Though the small business loan sector hit the public asset-backed market this year with a $600 million deal done by the Money Store - anything but typical, according to sector specialists - the real news is the slow disappearance of the Small Business Association (SBA) structured deal.
"I think there's more and more non-SBA deals getting done," said Kent Becker of Moody's Investors Service. "There's more flexibility because the SBA does not have oversight, so the issuer and the banker can structure the deal anyway that they want. When it comes to SBA deals, the SBA basically mandates a particular type of a structure."
Issuers are also choosing non-SBA (or non-7A) deals because of the prepayment penalties associated with them. "It makes it a lot more desireable to investors," one source said. "The deals aren't going to pay down as quickly, and there's a lot more volatility."

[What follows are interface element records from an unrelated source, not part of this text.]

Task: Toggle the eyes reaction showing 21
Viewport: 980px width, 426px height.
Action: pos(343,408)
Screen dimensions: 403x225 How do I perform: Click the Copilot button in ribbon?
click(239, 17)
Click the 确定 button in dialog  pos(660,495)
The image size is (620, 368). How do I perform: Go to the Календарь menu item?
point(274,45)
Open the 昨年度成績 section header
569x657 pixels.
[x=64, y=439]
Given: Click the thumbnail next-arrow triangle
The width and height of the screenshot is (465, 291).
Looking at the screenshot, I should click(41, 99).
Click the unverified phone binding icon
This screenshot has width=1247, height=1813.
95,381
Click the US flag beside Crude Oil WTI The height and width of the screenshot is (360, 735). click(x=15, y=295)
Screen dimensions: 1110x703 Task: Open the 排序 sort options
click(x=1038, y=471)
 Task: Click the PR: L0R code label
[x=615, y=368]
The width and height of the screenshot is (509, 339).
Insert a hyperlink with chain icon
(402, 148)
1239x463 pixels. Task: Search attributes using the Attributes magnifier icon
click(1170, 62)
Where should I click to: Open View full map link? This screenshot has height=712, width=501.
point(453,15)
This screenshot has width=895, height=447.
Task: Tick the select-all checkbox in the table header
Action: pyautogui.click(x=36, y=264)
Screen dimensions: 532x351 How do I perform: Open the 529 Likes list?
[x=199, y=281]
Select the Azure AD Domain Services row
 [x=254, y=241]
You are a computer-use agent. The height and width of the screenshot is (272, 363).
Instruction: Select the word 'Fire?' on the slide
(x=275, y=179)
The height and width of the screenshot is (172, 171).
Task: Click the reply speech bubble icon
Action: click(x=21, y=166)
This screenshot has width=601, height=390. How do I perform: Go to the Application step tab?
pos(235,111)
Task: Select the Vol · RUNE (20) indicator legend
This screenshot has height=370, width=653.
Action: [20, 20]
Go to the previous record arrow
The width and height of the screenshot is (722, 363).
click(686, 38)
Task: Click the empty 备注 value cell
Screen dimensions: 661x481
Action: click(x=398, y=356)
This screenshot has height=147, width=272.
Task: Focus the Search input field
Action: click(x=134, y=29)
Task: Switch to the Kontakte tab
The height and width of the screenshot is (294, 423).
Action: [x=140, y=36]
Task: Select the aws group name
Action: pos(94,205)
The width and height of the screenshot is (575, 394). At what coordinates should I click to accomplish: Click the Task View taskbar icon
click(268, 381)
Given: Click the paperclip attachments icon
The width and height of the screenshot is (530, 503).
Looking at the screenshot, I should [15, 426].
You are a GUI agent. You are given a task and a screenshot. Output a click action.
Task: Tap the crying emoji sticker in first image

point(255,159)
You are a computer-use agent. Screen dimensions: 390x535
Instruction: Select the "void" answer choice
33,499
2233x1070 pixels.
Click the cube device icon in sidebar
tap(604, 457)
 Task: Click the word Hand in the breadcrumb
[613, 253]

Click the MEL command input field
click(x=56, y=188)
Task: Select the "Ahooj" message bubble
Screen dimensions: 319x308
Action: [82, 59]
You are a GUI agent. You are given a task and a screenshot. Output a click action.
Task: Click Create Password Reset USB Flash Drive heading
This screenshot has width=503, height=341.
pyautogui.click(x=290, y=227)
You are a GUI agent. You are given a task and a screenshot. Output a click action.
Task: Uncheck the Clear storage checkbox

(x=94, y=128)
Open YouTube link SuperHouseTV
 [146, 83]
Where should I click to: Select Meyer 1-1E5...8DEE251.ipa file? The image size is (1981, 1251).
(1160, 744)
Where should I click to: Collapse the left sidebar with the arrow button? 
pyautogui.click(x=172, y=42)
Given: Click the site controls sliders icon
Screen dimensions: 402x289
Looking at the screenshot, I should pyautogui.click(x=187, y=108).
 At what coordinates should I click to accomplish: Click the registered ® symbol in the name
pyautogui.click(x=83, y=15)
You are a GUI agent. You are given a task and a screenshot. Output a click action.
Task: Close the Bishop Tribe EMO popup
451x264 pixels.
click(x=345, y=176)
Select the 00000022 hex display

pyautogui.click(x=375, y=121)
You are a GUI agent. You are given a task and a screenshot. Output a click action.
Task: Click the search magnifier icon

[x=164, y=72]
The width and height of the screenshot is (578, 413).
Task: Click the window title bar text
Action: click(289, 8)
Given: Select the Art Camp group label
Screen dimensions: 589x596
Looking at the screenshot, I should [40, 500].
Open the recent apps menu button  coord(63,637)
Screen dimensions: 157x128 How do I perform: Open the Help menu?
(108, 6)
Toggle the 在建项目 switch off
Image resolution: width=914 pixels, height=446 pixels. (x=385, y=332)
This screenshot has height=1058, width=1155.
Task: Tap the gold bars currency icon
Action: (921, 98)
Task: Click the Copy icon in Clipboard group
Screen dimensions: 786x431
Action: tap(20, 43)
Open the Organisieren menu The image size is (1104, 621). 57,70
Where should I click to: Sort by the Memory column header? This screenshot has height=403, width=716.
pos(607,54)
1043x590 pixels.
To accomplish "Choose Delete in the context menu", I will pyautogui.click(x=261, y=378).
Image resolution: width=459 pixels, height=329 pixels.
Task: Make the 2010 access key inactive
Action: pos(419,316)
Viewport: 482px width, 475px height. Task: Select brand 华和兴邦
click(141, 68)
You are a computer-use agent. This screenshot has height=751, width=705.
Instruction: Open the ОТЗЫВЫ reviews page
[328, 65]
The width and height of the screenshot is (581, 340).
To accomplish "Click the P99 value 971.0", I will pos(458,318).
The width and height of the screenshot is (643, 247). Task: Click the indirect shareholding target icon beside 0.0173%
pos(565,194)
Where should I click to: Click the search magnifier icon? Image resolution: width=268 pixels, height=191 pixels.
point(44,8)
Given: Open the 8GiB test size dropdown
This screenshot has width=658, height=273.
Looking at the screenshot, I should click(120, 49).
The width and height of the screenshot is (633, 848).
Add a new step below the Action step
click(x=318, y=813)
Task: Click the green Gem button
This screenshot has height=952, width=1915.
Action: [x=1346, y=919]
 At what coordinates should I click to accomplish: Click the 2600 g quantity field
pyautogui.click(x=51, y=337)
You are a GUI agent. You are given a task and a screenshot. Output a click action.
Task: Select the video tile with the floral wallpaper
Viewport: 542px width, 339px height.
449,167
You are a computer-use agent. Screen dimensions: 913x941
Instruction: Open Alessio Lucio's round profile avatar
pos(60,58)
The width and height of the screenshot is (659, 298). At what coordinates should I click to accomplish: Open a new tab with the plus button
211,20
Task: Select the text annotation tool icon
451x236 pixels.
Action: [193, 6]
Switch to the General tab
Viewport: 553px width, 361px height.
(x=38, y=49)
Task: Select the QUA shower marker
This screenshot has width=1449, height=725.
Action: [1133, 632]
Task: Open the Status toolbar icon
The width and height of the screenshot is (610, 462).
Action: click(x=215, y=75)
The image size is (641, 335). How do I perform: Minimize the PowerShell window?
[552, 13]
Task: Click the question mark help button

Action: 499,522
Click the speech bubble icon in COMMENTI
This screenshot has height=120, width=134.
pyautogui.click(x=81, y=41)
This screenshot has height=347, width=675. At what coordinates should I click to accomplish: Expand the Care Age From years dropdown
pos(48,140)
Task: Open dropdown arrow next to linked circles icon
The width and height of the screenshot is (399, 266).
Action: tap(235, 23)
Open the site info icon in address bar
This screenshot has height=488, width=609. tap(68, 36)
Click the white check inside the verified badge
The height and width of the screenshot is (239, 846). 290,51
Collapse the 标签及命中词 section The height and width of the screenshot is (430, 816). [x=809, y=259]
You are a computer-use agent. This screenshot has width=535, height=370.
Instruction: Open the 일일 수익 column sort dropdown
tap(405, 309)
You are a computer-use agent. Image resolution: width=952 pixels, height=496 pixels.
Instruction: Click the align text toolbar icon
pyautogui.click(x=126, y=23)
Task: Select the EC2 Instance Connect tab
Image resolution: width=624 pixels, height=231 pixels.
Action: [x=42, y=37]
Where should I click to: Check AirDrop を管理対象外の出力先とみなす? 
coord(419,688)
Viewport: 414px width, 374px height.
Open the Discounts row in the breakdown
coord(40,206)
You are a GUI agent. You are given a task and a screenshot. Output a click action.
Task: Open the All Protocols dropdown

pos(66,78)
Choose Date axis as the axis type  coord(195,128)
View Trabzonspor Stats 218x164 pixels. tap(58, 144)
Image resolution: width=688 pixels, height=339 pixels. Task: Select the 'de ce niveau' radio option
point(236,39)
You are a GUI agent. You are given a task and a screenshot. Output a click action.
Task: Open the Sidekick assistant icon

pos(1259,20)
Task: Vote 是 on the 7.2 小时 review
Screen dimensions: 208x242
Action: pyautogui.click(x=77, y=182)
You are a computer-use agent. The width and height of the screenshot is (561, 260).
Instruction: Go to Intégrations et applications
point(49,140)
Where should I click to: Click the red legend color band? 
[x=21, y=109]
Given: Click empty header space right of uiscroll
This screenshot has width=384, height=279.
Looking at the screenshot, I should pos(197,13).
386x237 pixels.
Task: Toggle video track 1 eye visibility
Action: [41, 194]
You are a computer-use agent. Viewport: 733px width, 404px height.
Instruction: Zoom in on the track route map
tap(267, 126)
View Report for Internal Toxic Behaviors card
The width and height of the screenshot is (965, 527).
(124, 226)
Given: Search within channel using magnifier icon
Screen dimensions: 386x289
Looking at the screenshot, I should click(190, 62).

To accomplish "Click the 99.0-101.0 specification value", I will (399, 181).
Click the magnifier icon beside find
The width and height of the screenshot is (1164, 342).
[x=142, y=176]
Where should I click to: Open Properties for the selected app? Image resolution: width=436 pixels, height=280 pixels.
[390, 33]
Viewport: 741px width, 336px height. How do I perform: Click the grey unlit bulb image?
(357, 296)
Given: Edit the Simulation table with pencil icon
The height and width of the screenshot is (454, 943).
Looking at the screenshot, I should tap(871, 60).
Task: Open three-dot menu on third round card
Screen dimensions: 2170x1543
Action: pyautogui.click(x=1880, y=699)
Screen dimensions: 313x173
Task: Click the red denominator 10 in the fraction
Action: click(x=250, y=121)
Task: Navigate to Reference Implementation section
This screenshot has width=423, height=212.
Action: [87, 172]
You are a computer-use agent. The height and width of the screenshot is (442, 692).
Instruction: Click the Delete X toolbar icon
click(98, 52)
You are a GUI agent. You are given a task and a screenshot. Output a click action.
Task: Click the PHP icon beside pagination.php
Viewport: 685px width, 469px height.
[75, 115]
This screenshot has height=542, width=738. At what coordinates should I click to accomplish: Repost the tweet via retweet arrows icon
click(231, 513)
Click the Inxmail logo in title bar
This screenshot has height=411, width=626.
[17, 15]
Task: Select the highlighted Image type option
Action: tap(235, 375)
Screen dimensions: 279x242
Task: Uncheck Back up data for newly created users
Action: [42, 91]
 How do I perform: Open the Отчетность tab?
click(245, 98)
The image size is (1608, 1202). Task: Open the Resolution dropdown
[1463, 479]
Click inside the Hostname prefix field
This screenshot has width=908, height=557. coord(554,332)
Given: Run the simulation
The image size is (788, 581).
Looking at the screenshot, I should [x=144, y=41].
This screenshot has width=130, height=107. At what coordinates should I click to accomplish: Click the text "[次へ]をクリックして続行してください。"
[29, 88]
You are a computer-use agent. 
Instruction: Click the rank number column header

Generally, the source added, the non-7A borrower has better credit, and typically the product has a lower-loan-to-value.
Though the small business loan sector does not seem to be growing at monumental rates, the divergence from 7A structure is allowing for a range of innovations.
"I think you may see some of the deals that have prime rate collateral being done as Libor floaters," said one source. "First International Bank in New England did one and it was very well received. We may even see deals done with fixed rate collateral done as Libor floaters.
"I think you'll see more liquidity on the single-A and triple-B pieces than you have over the past year," the source said.
However, sector analysts agree that small business loans, excluding deals done by the Money Store, will likely remain private sector deals.
"There aren't as many investors who are educated in small business loans, because it's not really that big of a product, that they feel like putting the effort into, or having people learn about it," a banker said. "At least it hasn't been. Not to say it's been ignored because it hasn't been. We've had no trouble selling our deals. It's just not as widely participated in the market as it should be."